## What is needed
The answer must consist of every line in the records that contains the word "button".

## Information provided
═══

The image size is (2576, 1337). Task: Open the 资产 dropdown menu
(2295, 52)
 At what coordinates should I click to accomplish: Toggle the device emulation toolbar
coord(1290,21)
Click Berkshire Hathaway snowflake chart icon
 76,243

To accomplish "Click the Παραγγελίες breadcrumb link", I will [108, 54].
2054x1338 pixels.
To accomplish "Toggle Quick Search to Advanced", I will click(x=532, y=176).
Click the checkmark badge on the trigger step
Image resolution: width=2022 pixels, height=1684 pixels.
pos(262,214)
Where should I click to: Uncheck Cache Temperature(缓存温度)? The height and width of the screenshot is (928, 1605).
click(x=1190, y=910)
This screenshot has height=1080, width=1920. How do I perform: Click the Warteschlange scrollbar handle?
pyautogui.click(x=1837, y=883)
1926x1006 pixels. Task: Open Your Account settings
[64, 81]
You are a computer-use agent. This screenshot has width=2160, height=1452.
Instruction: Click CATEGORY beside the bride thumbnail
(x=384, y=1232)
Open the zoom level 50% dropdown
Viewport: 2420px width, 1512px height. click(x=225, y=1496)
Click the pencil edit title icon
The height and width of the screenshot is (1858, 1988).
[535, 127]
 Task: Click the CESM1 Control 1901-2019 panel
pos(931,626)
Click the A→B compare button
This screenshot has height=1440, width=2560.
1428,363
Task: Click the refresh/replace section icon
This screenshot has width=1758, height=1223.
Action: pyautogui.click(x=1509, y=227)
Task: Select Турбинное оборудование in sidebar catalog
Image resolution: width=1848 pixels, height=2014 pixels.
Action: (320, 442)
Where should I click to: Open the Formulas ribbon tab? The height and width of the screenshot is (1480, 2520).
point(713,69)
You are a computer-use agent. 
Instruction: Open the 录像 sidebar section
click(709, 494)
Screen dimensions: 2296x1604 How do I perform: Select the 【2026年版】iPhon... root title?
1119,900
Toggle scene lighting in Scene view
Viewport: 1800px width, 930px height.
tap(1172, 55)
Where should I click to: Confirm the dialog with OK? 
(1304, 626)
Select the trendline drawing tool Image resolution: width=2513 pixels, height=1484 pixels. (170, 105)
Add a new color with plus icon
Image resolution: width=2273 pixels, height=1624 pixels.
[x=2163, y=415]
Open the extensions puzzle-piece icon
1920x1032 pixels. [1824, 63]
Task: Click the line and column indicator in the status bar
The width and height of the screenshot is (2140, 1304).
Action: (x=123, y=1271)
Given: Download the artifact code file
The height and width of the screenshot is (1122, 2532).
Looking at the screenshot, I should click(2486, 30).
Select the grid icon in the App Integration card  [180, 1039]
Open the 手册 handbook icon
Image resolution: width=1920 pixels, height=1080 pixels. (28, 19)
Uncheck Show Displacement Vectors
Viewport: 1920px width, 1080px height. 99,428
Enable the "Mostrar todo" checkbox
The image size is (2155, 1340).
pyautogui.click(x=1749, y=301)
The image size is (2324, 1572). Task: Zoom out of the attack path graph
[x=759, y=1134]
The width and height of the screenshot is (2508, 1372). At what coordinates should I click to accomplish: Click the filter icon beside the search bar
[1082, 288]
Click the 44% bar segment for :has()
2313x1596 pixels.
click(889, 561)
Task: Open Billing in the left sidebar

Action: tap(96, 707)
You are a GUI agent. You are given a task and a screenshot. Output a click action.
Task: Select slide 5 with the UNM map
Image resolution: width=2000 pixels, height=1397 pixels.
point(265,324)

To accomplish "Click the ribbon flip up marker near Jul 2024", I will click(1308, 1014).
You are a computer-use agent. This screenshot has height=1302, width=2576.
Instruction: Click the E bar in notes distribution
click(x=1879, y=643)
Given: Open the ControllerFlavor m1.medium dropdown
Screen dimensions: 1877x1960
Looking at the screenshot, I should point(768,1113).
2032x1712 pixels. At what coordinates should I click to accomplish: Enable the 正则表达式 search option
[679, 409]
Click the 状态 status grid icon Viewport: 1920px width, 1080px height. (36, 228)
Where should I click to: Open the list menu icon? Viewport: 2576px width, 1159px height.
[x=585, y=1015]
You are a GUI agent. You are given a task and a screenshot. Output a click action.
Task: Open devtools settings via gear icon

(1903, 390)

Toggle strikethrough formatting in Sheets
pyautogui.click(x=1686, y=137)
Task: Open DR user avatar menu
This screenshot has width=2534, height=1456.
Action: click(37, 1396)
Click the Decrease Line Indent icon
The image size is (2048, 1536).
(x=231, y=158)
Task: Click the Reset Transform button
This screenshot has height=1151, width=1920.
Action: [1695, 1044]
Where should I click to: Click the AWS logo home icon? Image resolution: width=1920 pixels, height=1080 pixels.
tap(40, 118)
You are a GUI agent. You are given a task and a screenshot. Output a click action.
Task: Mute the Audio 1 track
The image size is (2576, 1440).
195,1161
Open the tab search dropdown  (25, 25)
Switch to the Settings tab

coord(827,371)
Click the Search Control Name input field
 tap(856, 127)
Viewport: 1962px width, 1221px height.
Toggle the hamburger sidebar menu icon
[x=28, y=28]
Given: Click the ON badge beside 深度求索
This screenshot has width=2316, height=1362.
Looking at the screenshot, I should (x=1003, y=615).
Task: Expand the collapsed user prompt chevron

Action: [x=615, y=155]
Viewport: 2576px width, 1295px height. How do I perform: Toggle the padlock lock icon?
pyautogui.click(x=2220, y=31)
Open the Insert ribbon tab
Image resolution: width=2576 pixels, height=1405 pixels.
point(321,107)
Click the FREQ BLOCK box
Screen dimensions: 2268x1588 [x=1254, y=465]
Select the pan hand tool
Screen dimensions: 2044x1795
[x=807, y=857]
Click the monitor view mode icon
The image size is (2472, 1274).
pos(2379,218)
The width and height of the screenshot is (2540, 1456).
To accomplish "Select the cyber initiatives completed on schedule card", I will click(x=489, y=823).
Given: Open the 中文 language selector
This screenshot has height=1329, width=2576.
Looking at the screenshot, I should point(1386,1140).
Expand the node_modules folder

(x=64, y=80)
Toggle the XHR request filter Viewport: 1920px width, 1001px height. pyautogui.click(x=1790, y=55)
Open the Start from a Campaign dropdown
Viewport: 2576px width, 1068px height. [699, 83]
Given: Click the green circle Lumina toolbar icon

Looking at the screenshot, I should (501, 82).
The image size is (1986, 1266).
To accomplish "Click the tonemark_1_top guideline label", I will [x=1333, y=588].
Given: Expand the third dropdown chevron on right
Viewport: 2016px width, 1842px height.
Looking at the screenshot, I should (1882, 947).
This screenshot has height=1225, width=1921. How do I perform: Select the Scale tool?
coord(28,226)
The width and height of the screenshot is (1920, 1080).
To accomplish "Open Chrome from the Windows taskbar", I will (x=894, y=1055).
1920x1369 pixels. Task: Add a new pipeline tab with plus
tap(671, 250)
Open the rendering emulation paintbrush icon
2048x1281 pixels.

═══

## Solution to this exercise
Click the A→B compare button
Task: Click the Reset Transform button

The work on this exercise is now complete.